Filter the data for lines with the word "agent" and copy those lines.

== Given entries ==

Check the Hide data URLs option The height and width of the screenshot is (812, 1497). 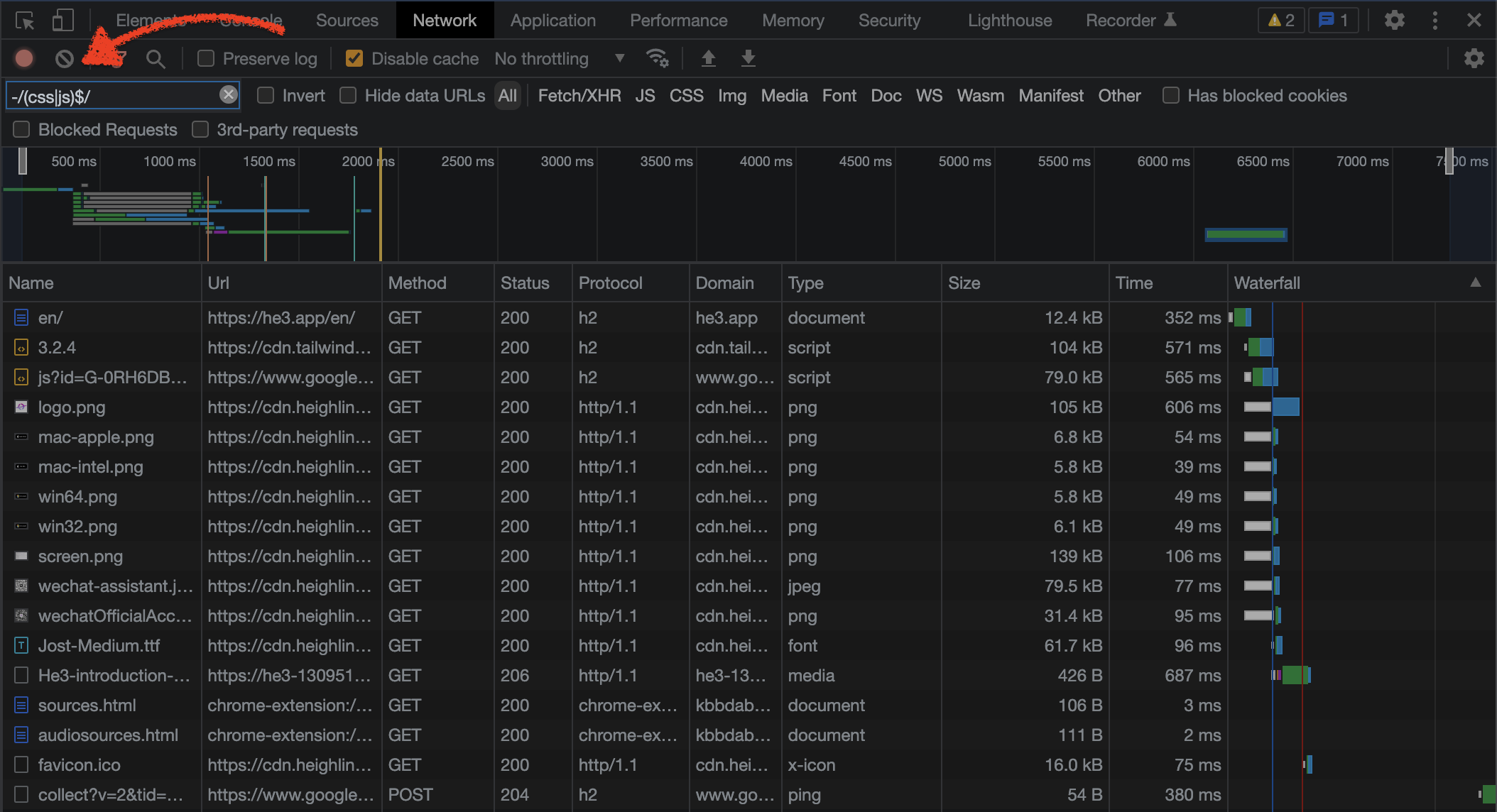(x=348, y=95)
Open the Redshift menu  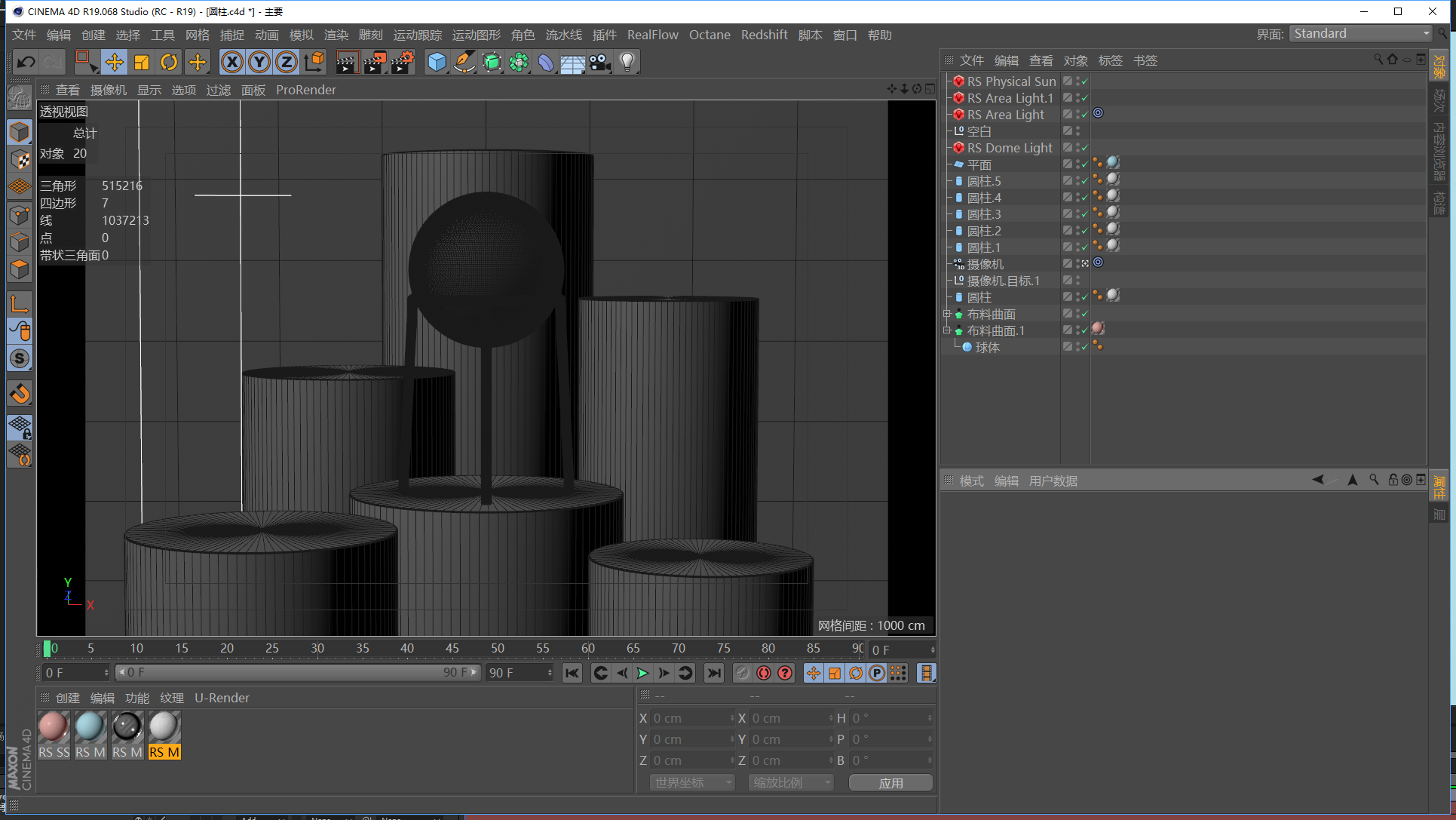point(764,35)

===
== Given entries ==

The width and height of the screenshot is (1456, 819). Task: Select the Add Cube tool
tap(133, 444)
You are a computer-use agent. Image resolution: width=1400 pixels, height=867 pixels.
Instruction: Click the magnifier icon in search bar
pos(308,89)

===
== Given entries ==

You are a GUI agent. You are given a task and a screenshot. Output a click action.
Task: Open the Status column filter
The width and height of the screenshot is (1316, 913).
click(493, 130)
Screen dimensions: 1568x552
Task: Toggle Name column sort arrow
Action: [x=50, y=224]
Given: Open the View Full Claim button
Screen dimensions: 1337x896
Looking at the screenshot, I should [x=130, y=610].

===

Your response:
You are a computer-use agent. Image resolution: width=1400 pixels, height=867 pixels.
You are a GUI agent. You are given a task and a screenshot. Output a click action.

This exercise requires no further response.